Une majorité a refusé la politique publique « mobilité » pour des raisons totalement contradictoires : pas assez pour les pistes cyclables, pas assez pour les routes, pas assez pour les transports publics…. Le PDC a mis en avant tant la quantité des projets initiés que leur qualité. Notre magistrat, Luc Barthassat, agit simultanément sur quatorze fronts d’importance stratégique ! Il a plus fait en 18 mois que ses prédécesseurs en 18 ans ! Il présente régulièrement ses travaux aux commissions spécialisées et nous avons pu constater qu’il « fait ce qu’il dit et dit ce qu’il fait ».

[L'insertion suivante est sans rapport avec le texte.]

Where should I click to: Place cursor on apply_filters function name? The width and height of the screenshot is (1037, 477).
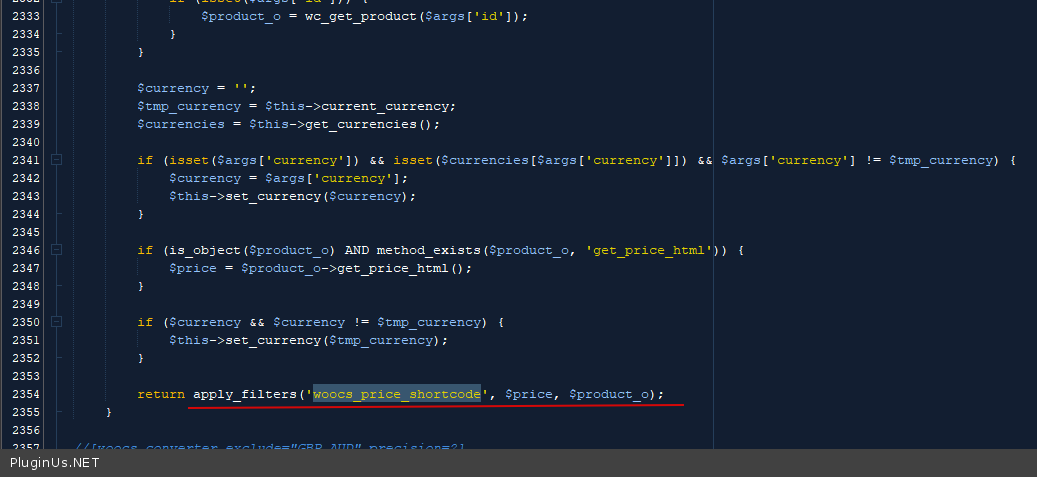coord(244,394)
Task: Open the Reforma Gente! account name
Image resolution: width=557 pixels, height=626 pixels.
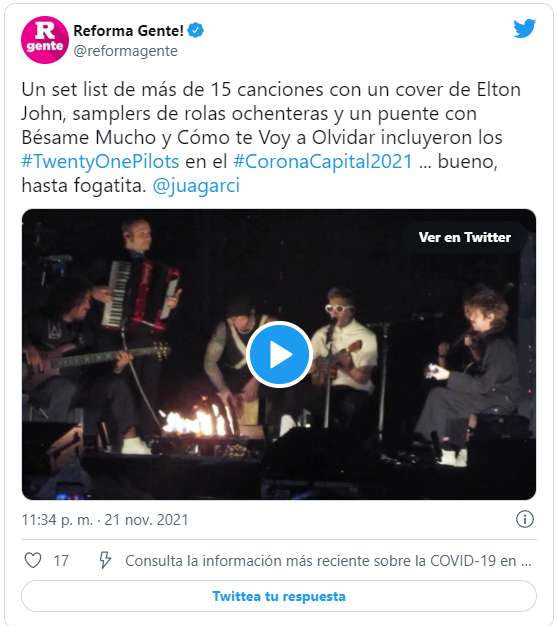Action: point(128,30)
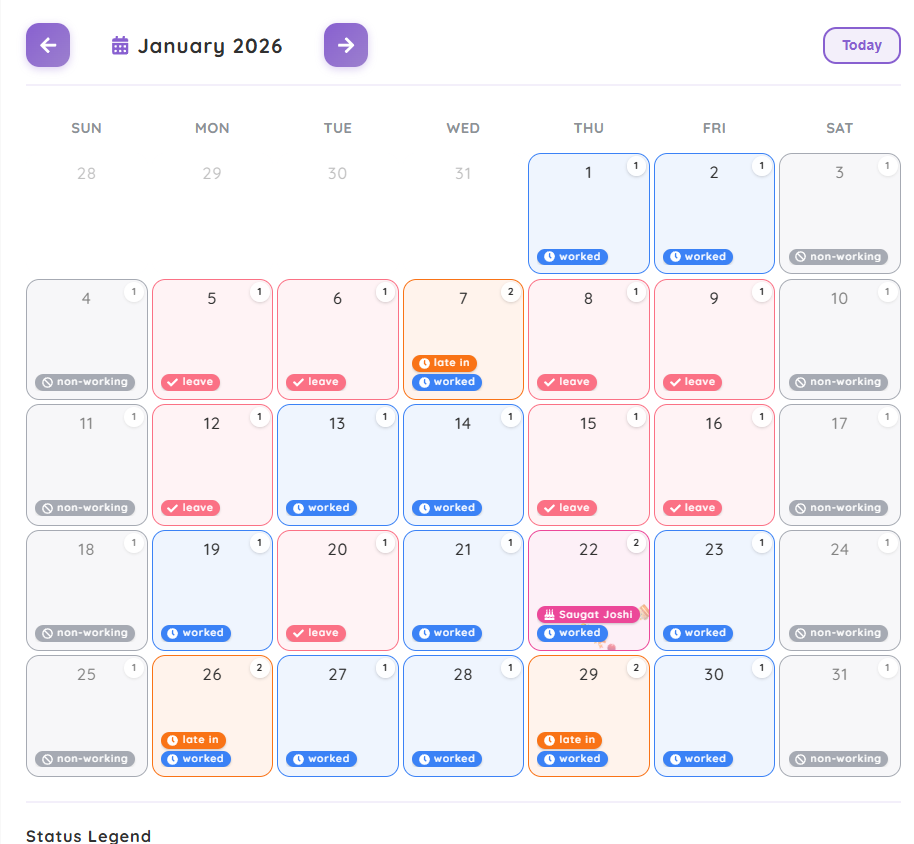Click the count badge on January 14
This screenshot has width=914, height=844.
pyautogui.click(x=511, y=418)
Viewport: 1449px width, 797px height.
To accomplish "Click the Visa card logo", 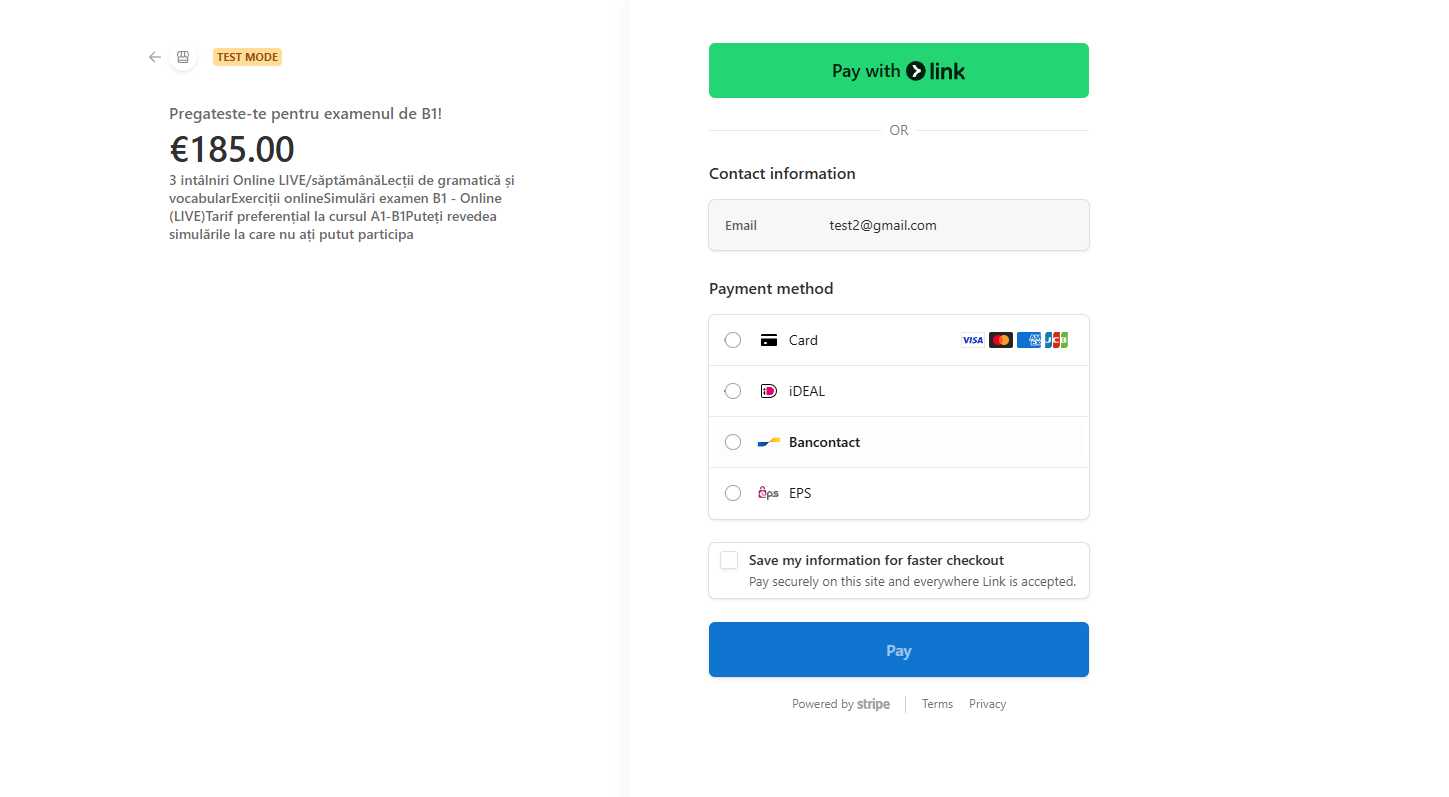I will [972, 340].
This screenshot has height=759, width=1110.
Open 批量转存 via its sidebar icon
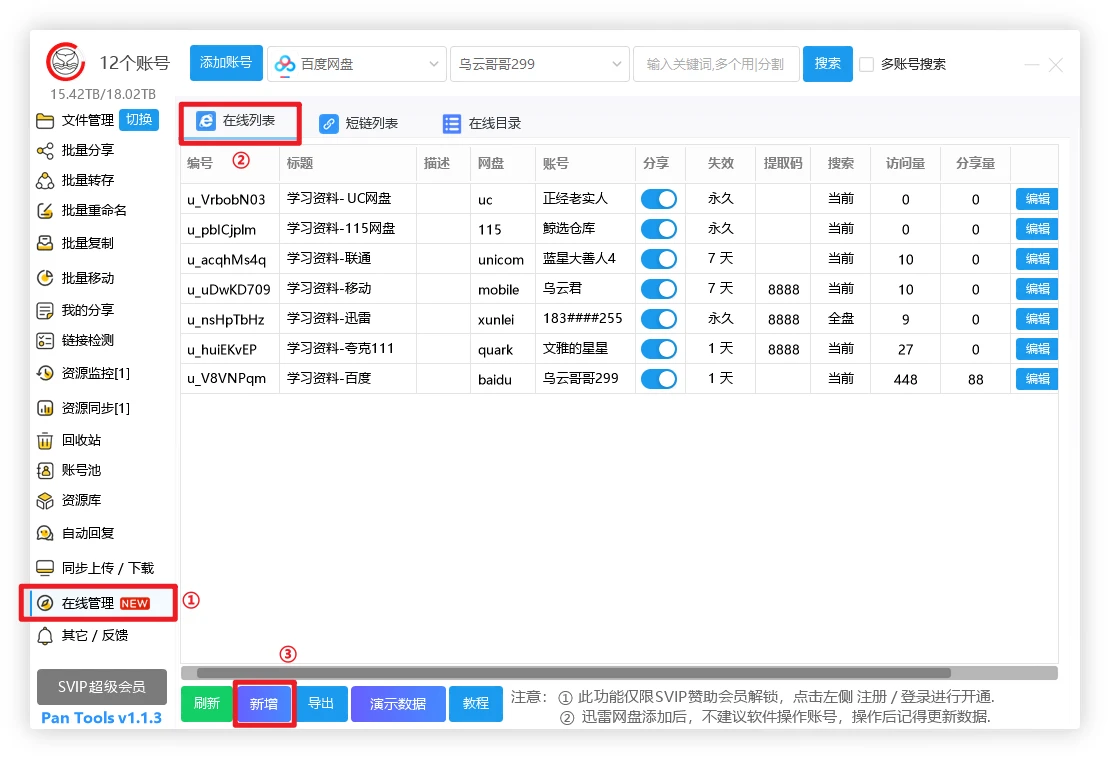[x=45, y=181]
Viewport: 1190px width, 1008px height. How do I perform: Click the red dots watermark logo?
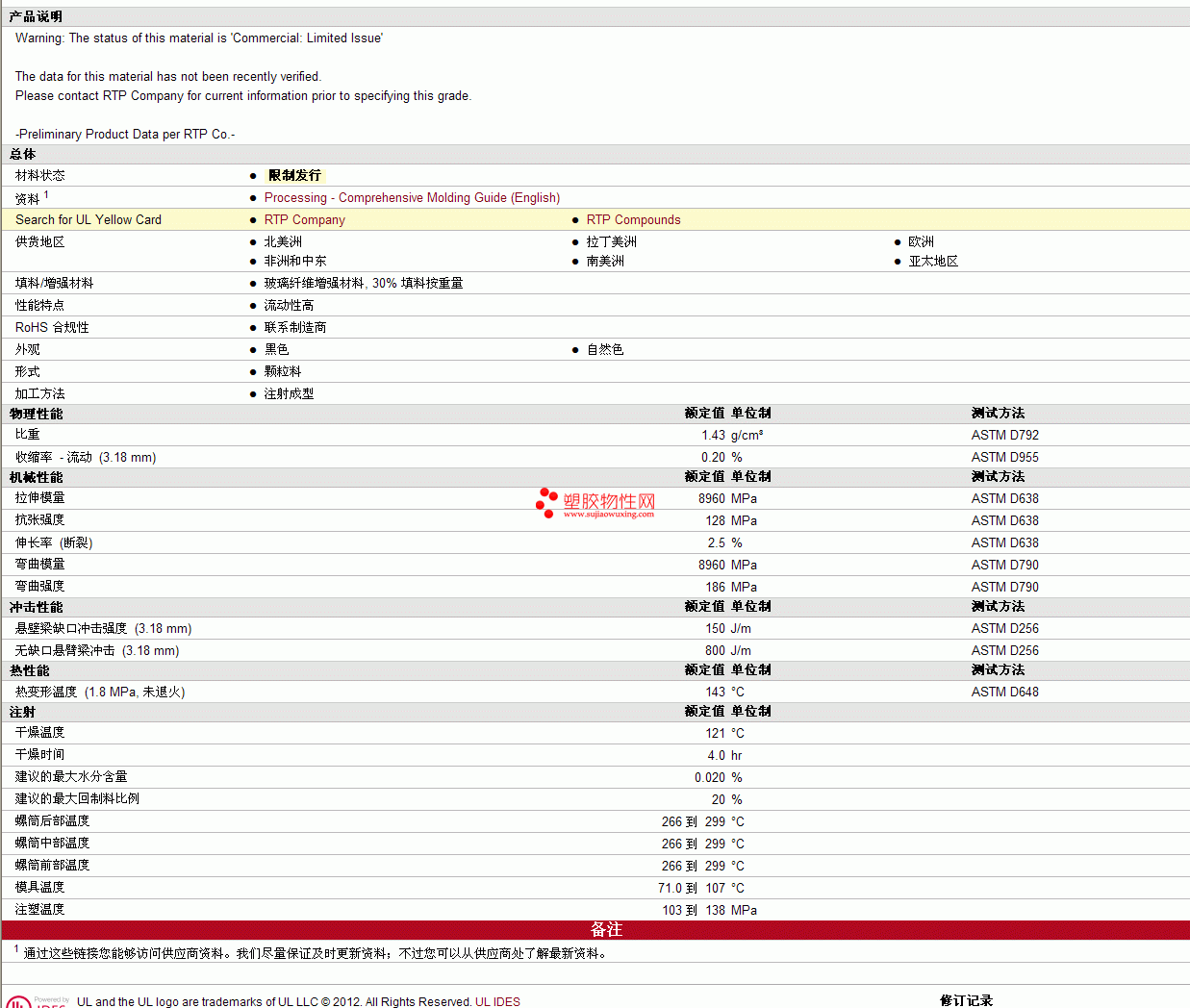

Pour la sécurité c’est, à nouveau, pour des raisons opposées (trop de frontaliers, trop de prisons, trop de détenus…) qu’il s’est trouvé une majorité pour refuser cette politique publique.
Reconnaissant l’excellent travail de Serge Dal Busco dans la gestion des finances de l’État et la qualité de sa vision stratégique, le PDC a encouragé le Grand Conseil à bien réfléchir à sa propre responsabilité dans les blocages actuels qui risquent de décrédibiliser la classe politique tant auprès de la population qu’aux yeux des observateurs. N’ayant aucune majorité stable, notre parlement ne parvient pas à avoir une vision à moyen et long terme pour Genève. Bon nombre d’enjeux sont primordiaux pour notre canton et nécessiteront de larges majorités consensuelles qui assureront une stabilité à la politique menée par le Grand Conseil.
Le Grand Conseil a aussi accepté, à une très large majorité, les états financiers des différents établissements publics autonomes et les états financiers de l’État de Genève.